## Exercise brief:
Reproduce the data in full, exactly as given, leaving images out.

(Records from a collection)
════════════════

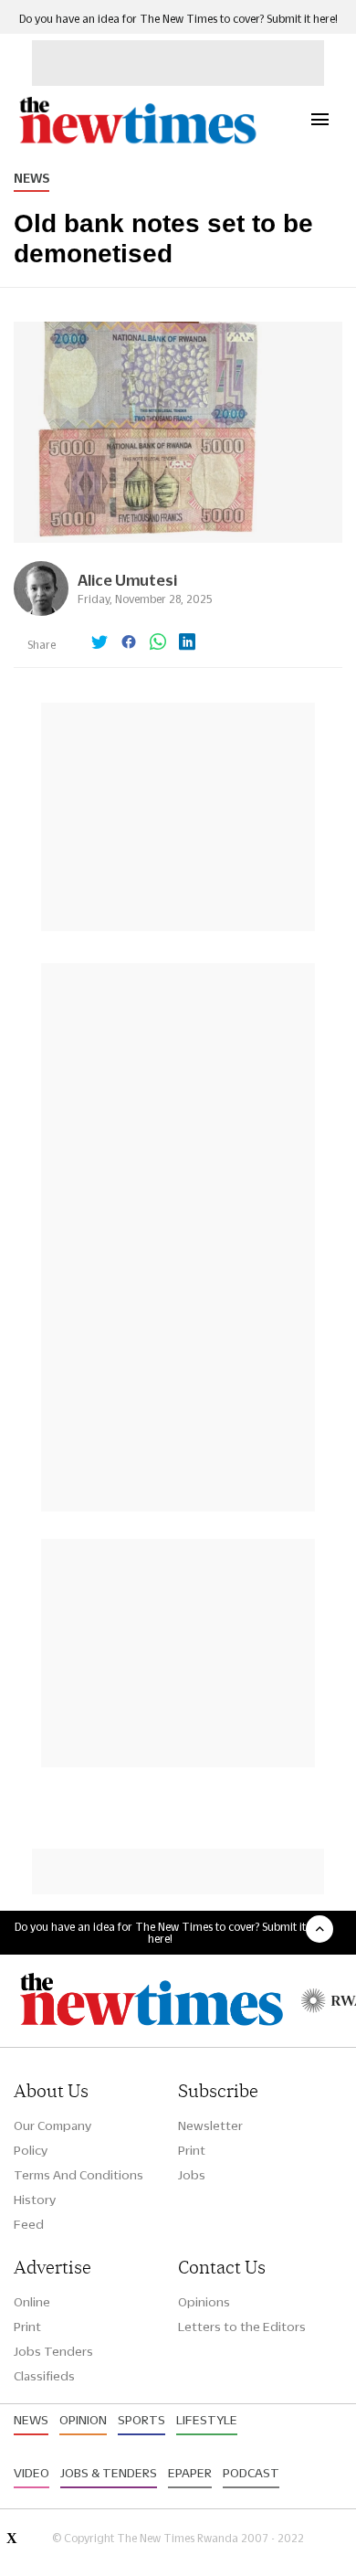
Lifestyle (206, 2419)
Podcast (251, 2472)
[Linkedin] (187, 643)
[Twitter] (99, 643)
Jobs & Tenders (108, 2472)
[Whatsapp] (158, 643)
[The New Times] (137, 141)
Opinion (83, 2419)
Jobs (191, 2175)
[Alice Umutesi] (41, 611)
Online (32, 2302)
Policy (30, 2150)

════════════════

## Response area:
Lifestyle (206, 2419)
Podcast (251, 2472)
[Linkedin] (187, 643)
[Twitter] (99, 643)
Jobs & Tenders (108, 2472)
[Whatsapp] (158, 643)
[The New Times] (137, 141)
Opinion (83, 2419)
Jobs (191, 2175)
[Alice Umutesi] (41, 611)
Online (32, 2302)
Policy (30, 2150)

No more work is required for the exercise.